Stéphane Bertouille participates in the IR Global Guide – International Governance: The Risks You Face as a Global Director

Foreward by Andrew Chilvers

As companies continue to look for opportunities in global markets, directors from diverse jurisdictions are hired to serve on the boards of foreign businesses as well as domestic ones that have operations and assets in other countries.

Enterprises across the world look for directors from other jurisdictions for any number of reasons. Hiring board directors from other countries can help to build investor confidence, for example. Likewise, an enterprise that is headquartered in a different jurisdiction but with a subsidiary in the US or Europe could seek directors to gain expertise and credibility. The director may have valuable international or local geographic expertise regarding business objectives, strategy, operations and risk management.

Nevertheless, serving as a director on the board of a global enterprise can bring major challenges. It’s true that during the past few years corporate governance laws and regulations have started to converge across regions, but there remain critical international differences regarding the responsibilities and liabilities of directors.

With recent data protection legislation across different jurisdictions, companies are now being held to account regarding their use of personal data. Will this result in a more litigious culture for companies and what does this mean for boards?
____________________
● Exercise task 1
According to the foreword, what kind of expertise might a director from another jurisdiction bring to a board?
● Exercise task 2
Decide whether each statement agrees with the foreword. Answer yes or no, and quote the words from the foreword that settle it.
(a) Corporate governance laws and regulations have started to converge across regions in recent years.
(b) The responsibilities and liabilities of directors are now the same in every country.
(c) Hiring board directors from other countries can help build investor confidence.
● Exercise task 3
List every area that the foreword says a director's expertise may relate to.
The data that follows comes from a separate source.

● Stored records
____________________
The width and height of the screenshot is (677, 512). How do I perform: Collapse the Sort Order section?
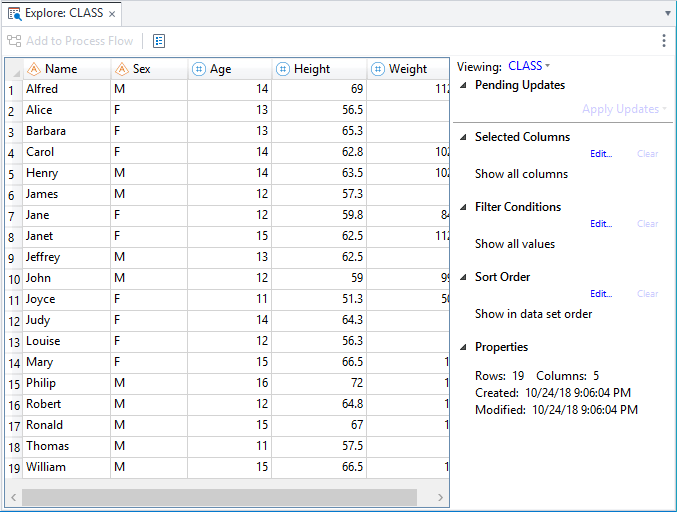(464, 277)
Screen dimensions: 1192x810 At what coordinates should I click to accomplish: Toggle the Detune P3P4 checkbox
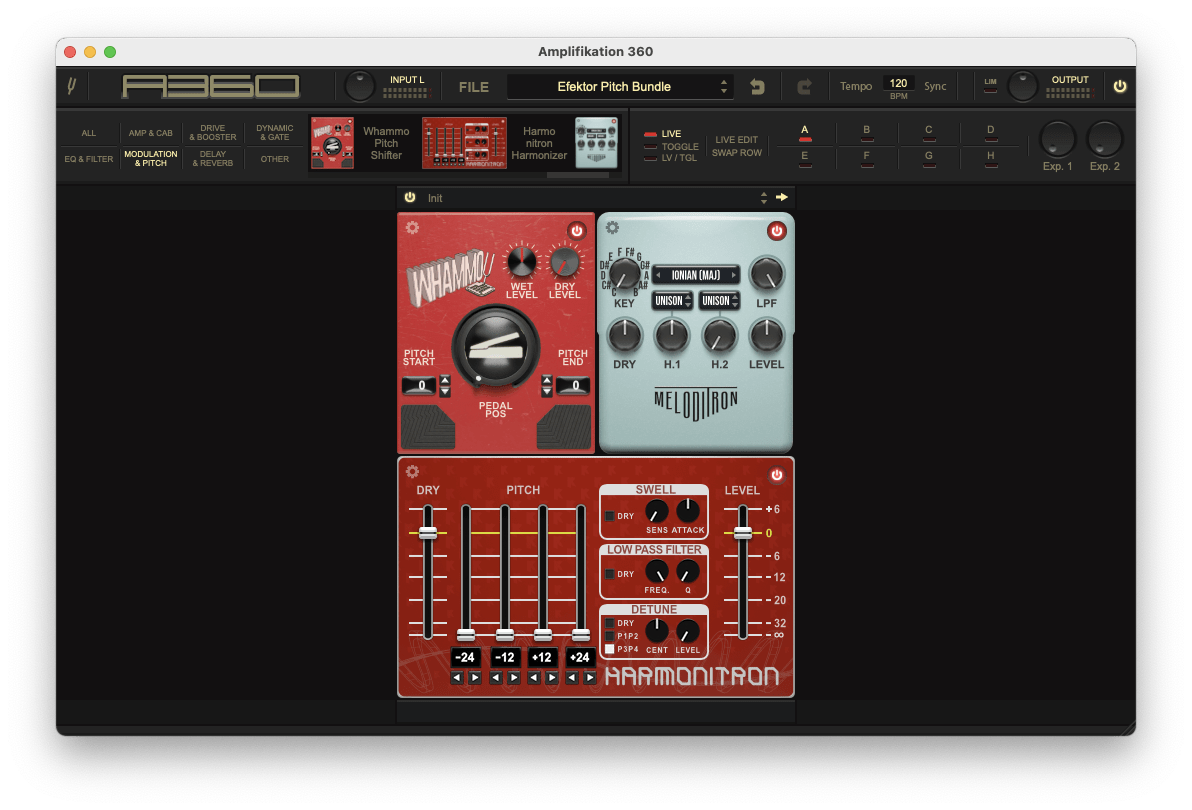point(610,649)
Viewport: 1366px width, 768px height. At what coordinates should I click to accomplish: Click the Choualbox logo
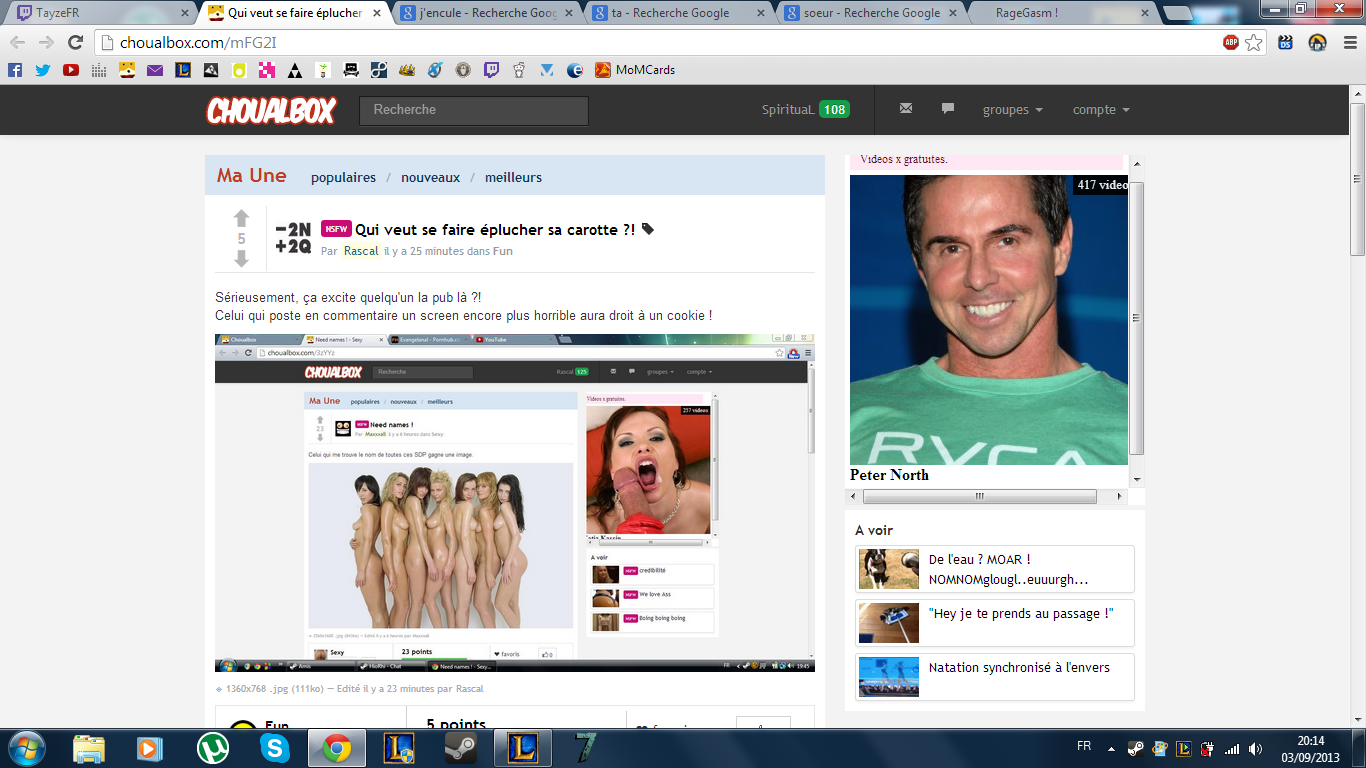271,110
____________________
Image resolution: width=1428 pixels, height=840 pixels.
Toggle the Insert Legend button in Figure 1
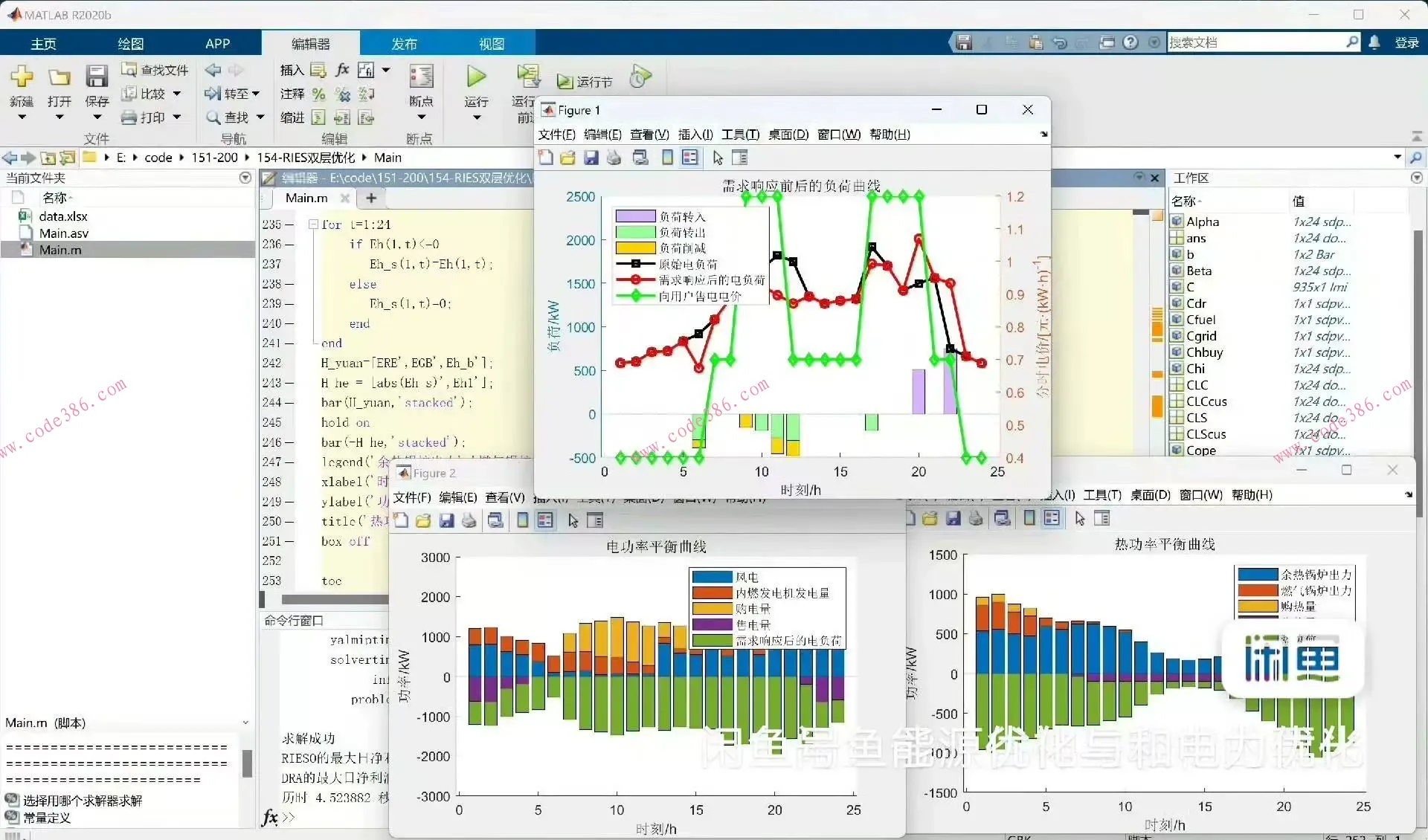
____________________
● Task answer 1
Valuable international or local geographic expertise regarding business objectives, strategy, operations and risk management.

● Task answer 2
(a) Yes: "during the past few years corporate governance laws and regulations have started to converge across regions"
(b) No: "there remain critical international differences regarding the responsibilities and liabilities of directors"
(c) Yes: "Hiring board directors from other countries can help to build investor confidence"

● Task answer 3
Business objectives, strategy, operations, risk management